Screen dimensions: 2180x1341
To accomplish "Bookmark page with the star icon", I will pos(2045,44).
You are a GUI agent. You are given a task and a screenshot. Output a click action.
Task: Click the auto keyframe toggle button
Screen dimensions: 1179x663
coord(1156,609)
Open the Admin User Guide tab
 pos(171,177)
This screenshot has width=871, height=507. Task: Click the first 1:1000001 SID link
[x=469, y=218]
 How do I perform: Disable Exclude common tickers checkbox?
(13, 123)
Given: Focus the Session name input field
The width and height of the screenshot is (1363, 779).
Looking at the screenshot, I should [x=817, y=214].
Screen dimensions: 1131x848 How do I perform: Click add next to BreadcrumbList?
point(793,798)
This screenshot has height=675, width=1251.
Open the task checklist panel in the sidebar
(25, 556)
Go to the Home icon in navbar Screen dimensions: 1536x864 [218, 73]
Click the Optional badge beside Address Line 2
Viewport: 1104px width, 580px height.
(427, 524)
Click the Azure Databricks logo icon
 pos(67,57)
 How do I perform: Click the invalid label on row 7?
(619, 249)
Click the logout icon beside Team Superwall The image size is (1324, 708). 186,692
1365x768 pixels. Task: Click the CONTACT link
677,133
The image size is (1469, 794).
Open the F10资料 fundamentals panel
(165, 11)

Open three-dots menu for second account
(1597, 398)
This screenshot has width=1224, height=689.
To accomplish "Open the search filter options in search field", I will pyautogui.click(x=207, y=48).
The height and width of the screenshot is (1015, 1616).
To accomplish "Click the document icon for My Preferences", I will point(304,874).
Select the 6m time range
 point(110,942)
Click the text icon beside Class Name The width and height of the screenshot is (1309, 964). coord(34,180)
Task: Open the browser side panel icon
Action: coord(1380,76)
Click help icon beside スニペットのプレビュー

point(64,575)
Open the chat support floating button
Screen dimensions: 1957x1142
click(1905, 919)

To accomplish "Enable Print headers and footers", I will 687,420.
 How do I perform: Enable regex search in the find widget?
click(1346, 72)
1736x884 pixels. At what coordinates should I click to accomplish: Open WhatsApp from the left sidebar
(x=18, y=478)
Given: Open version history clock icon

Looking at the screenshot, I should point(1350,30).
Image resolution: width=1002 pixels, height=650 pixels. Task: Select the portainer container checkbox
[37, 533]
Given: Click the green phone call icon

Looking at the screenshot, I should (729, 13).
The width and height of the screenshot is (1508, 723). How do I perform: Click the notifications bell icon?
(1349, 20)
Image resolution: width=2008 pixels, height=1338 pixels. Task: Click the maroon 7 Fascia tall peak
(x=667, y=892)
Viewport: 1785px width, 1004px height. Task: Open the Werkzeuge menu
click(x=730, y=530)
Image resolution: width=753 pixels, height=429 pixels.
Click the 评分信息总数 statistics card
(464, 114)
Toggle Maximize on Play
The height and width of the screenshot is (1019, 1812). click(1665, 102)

────────────────────

**Exercise details**
Each record above must be transcribed exactly, and none may be skipped.

**Exercise output**
Screen dimensions: 2180x1341
To accomplish "Bookmark page with the star icon", I will pos(2045,44).
You are a GUI agent. You are given a task and a screenshot. Output a click action.
Task: Click the auto keyframe toggle button
Screen dimensions: 1179x663
coord(1156,609)
Open the Admin User Guide tab
 pos(171,177)
This screenshot has width=871, height=507. Task: Click the first 1:1000001 SID link
[x=469, y=218]
 How do I perform: Disable Exclude common tickers checkbox?
(13, 123)
Given: Focus the Session name input field
The width and height of the screenshot is (1363, 779).
Looking at the screenshot, I should [x=817, y=214].
Screen dimensions: 1131x848 How do I perform: Click add next to BreadcrumbList?
point(793,798)
This screenshot has height=675, width=1251.
Open the task checklist panel in the sidebar
(25, 556)
Go to the Home icon in navbar Screen dimensions: 1536x864 [218, 73]
Click the Optional badge beside Address Line 2
Viewport: 1104px width, 580px height.
(427, 524)
Click the Azure Databricks logo icon
 pos(67,57)
 How do I perform: Click the invalid label on row 7?
(619, 249)
Click the logout icon beside Team Superwall The image size is (1324, 708). 186,692
1365x768 pixels. Task: Click the CONTACT link
677,133
The image size is (1469, 794).
Open the F10资料 fundamentals panel
(165, 11)

Open three-dots menu for second account
(1597, 398)
This screenshot has width=1224, height=689.
To accomplish "Open the search filter options in search field", I will pyautogui.click(x=207, y=48).
The height and width of the screenshot is (1015, 1616).
To accomplish "Click the document icon for My Preferences", I will point(304,874).
Select the 6m time range
 point(110,942)
Click the text icon beside Class Name The width and height of the screenshot is (1309, 964). coord(34,180)
Task: Open the browser side panel icon
Action: coord(1380,76)
Click help icon beside スニペットのプレビュー

point(64,575)
Open the chat support floating button
Screen dimensions: 1957x1142
click(1905, 919)

To accomplish "Enable Print headers and footers", I will 687,420.
 How do I perform: Enable regex search in the find widget?
click(1346, 72)
1736x884 pixels. At what coordinates should I click to accomplish: Open WhatsApp from the left sidebar
(x=18, y=478)
Given: Open version history clock icon

Looking at the screenshot, I should point(1350,30).
Image resolution: width=1002 pixels, height=650 pixels. Task: Select the portainer container checkbox
[37, 533]
Given: Click the green phone call icon

Looking at the screenshot, I should (729, 13).
The width and height of the screenshot is (1508, 723). How do I perform: Click the notifications bell icon?
(1349, 20)
Image resolution: width=2008 pixels, height=1338 pixels. Task: Click the maroon 7 Fascia tall peak
(x=667, y=892)
Viewport: 1785px width, 1004px height. Task: Open the Werkzeuge menu
click(x=730, y=530)
Image resolution: width=753 pixels, height=429 pixels.
Click the 评分信息总数 statistics card
(464, 114)
Toggle Maximize on Play
The height and width of the screenshot is (1019, 1812). click(1665, 102)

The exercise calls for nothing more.